廃(はい)、論破

@HasumiChouji

廃(はい)、論破

「あの……悪魔あたしたちが言っても、説得力が無いのは判ってますけど……」

 目の前に現われた、その「悪魔」は幼女にしか見えない姿だった。

「たった、それだけの事の為に、自分の魂を売りますか、普通?」

「うるさい。この『魔導書』に書かれた事が本当なら、今、お前は俺に逆らえない筈だ。さっさと俺の願いを叶えろ」

「ですけど、悪魔あたしたちにだって『職業倫理』ぐらい有るんです。こんな真似、流石に……」

「ごちゃごちゃ言うな、さっさと俺の願いを叶えないと……(18禁グロにつき自粛)」


 悪魔からもらったのは、画像ファイルが1つ。

 SNS上でよく見掛ける「お前がそう思うんならそうなんだろう。お前ん中ではな」の画像だった。

「何だ、こりゃ?」

「貴方が、これをSNSで使った場合のみに限って、貴方がSNS上で論争してる相手と、その論争を見た人は『貴方が相手を完全論破した』と云う強い錯覚に支配され続けます。それも、一生に渡って、人間では絶対に治療不可能な錯覚にね」

「本当か?」

「ええ、ただし……使い過ぎると……貴方の脳も、この画像の『魔力』の影響を受けるって副作用が有りますので、使うのは一生の内に4〜5回にして下さい」

「おい……待て……」

 だが、幼女悪魔は消えていた。

 プロモーションtwを見て買った「魔導書」の内容が本当なら「招喚者の願いを叶えた」時に「招喚された悪魔」は「地獄」に戻る筈。……なら、本当に、この……ネットで良く見掛ける画像だけで、俺の願いは叶うのか?

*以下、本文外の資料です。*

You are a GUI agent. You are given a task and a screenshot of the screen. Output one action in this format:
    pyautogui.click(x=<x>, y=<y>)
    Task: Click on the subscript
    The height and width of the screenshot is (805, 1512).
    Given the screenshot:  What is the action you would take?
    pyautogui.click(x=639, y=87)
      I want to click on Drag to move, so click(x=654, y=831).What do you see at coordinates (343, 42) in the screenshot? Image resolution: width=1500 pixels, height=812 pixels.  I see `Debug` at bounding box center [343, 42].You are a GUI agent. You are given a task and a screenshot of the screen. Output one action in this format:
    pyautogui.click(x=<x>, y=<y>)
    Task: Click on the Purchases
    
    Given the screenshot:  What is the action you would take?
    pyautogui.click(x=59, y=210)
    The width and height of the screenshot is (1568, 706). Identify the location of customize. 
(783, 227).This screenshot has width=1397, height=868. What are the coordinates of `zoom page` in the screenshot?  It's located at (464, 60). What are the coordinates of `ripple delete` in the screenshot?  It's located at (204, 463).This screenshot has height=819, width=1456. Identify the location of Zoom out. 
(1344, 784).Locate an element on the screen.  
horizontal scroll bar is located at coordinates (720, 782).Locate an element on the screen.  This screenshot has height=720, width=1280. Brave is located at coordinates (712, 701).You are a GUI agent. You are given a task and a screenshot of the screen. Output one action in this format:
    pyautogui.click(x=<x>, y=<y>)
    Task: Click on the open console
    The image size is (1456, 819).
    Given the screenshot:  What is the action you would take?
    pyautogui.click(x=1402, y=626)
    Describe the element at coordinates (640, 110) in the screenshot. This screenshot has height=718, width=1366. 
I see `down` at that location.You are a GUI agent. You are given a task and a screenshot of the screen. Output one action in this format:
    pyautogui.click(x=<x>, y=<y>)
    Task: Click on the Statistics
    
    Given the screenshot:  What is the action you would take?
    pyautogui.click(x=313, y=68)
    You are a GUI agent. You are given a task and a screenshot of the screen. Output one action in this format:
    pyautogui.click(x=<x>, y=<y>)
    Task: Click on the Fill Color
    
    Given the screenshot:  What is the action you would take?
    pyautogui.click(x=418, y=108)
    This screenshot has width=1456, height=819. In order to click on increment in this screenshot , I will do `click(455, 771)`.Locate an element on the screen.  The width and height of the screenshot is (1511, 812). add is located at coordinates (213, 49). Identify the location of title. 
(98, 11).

 そして、2〜3日前にSNS上で見掛けて変な事を言ってるので笑い物にしたら……何故か、逆に俺にしつこく絡んできて……俺が懇切丁寧に何度も何度も何度も繰り返し繰り返し繰り返し繰り返し「お前は馬鹿だ」と教えてやったのに、一行に引き下がらない意味が判んない事を言い続けてる語彙だけは豊富な粘着野郎に対して、この画像を使って反論してみた。

 すると、そいつはすぐに俺をブロック……。

 何だ、この悪魔の画像の効果はその程度のモノか? と思ってたら……数日後、ある大学教授が自殺したと云うニュースをたまたま目にする事になった。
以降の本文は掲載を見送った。